Ultrapure water was used for items a, b, c, and d as C−. As C+, a = nitroquinoline, b = sodium azide, and c and d = aminoanthracene were used. Abbreviations: BOD = Bode; PIR = Pirineu; PIN = Pinheira; LAJ = Lajedo; MAR = Marmita.

and summarized in Figure 9 and Figure 10.

According to the results, it was found that all samples have an MR greater than or equal to 2 for both strains. Furthermore, statistical analyses confirmed the mutagenic potential of the samples under study, with a p-value < 0.05.

These results may be due to the presence of high levels of metals, as reported by Santos (2018) [17], because, in the inorganic fraction of the soil, toxic metals are a class of priority compounds in the definition of probable contaminants of anthropogenic or geological origin. These chemical elements can occur in natural environments and are essential to living beings, but in excessive amounts, they can be toxic or powerfully mutagenic, carcinogenic, and teratogenic agents [19,80].

Another factor that can justify the genotoxic effects in the samples is the presence of free radicals coming from silica and certain metals found in high concentrations [81]. The presence of these elements can destroy or react with practically all biological molecules, both in unicellular and multicellular organisms, inducing chromosomal aberrations, mutations, and exchanges of sister chromatids. In bacteria, the targets of radical species are lipids, proteins, DNA, and RNA. In DNA, reactive species act by causing lesions such as alterations or the removal of nitrogenous bases, causing mutations in the affected organisms [80,82].

Corroborating the results of the Ames test, some studies have investigated the mutagenic effects of some radical species on different strains of salmonella, including TA100 and TA98, using the pre-incubation method and board incorporation to determine the toxic potential of these substances [83,84].

4. Conclusions

In general, it can be stated that, for the enzymatic antioxidant catalase, there was an inhibition of its activity in all the examined groups (p < 0.05). Similarly, significant differences in the lipid peroxidation results were obtained when compared to the unexposed group (p < 0.05), demonstrating that individuals exposed to mining environments face greater oxidative stress. Furthermore, it has been demonstrated that oxidative effects may be associated with enhancing the development of cancer as a chronic occupational disease resulting from exposure to contaminants found in the mining environment. Despite the limitations of this study, such as the limited number of participants, the results provide a useful overview of the mechanisms of exposure in this mining environment.

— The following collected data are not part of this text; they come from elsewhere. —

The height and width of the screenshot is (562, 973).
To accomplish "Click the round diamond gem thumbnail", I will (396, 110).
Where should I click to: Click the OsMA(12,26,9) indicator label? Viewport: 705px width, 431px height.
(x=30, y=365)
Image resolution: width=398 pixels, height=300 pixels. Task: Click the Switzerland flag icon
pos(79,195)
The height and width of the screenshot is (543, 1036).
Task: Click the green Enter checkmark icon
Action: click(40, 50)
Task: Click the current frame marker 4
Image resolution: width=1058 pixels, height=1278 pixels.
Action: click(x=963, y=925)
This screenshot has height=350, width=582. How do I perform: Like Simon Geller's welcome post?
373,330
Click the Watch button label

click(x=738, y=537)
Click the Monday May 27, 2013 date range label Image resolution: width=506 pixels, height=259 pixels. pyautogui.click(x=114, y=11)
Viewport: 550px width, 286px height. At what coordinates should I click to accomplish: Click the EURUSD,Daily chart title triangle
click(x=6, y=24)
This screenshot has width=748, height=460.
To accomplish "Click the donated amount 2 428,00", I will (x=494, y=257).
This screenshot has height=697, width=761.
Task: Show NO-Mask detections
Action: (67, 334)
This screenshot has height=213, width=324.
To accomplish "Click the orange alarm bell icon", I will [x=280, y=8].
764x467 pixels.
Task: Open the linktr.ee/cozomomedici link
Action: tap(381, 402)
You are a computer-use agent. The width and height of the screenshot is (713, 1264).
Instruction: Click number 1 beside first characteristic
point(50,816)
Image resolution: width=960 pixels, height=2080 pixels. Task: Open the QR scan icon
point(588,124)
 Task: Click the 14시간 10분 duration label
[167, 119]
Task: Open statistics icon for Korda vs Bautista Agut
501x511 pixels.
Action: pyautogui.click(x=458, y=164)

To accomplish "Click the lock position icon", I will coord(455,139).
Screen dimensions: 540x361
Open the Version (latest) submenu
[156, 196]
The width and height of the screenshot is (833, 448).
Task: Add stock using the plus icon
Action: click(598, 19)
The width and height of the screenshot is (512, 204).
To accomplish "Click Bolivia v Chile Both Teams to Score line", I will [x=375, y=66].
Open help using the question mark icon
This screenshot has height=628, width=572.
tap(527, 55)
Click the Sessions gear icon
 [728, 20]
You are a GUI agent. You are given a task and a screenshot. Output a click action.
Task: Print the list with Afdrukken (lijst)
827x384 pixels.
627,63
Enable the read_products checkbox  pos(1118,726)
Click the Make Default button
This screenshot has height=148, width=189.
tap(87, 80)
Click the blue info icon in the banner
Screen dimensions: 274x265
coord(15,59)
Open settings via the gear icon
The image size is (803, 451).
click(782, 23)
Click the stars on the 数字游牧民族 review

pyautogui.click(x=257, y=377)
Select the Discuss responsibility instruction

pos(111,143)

Analyzing the micronutrients, it was found that the group of prospectors had lower mean copper and selenium concentrations than the negative controls. Thus, the decrease in mineral availability in these individuals negatively affected the activity of metalloenzymes such as catalase, important components in the antioxidant defense response.

The Allium cepa and Salmonella/microsome tests showed that the soil samples had cytotoxic and genotoxic potential; this was due to the presence of toxic compounds present in the soil. Although the number of micronuclei was not statistically significant in the mutagenicity test, numerically increased values were found, so prolonged exposure can be harmful to the exposed organisms, especially given the mutagenic potential of the samples revealed by the Ames test. Thus, the results of this study reinforce the need to include the Salmonella/microsome assay in health risk assessments related to exposure to contaminated soil.